The reredos is of alabaster and Caen stone with the symbols Alpha and Omega (the first and last) carved on either side of the marble cross. The altar table is Elizabethan. Above the main door is a large painted panel depicting the Royal Coat of Arms of Queen Anne which was placed here sometime between 1707 and her death in 1714, as the insignia shown are those of the monarch after the Acts of Union of 1707.
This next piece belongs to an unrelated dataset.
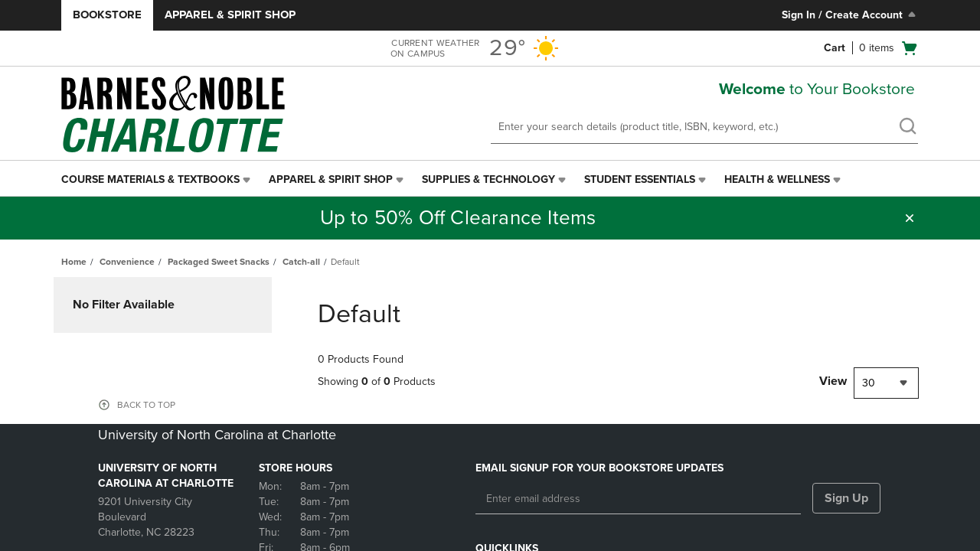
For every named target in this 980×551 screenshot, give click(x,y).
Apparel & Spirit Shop (230, 15)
The stained glass is 19th and 20th-century and variously depicts Jesus blessing the Little Children; the Pharisee and the Tax Collector; the Good Shepherd; the Raising of Jairus' Daughter; Jesus as a Fisher of Men; the Resurrection, and the Parable of the Good Samaritan. The bell tower contains a peal of six bells with two medieval bells no longer in use and stored in the bell chamber. The wall monuments and tablets are to Susanna Davie, (d.1694), with its oval medallion swathed with drapery, a scallop and skull to the base and amorini to each side. There is an undated memorial to Richard Slowly with its broken pediment and central achievement. A slate tablet is dedicated to George Bragg of Loveacot (d.1629). There are five diamond-shaped hatchments with painted arms and a large 18th-century wall monument to the Harding family.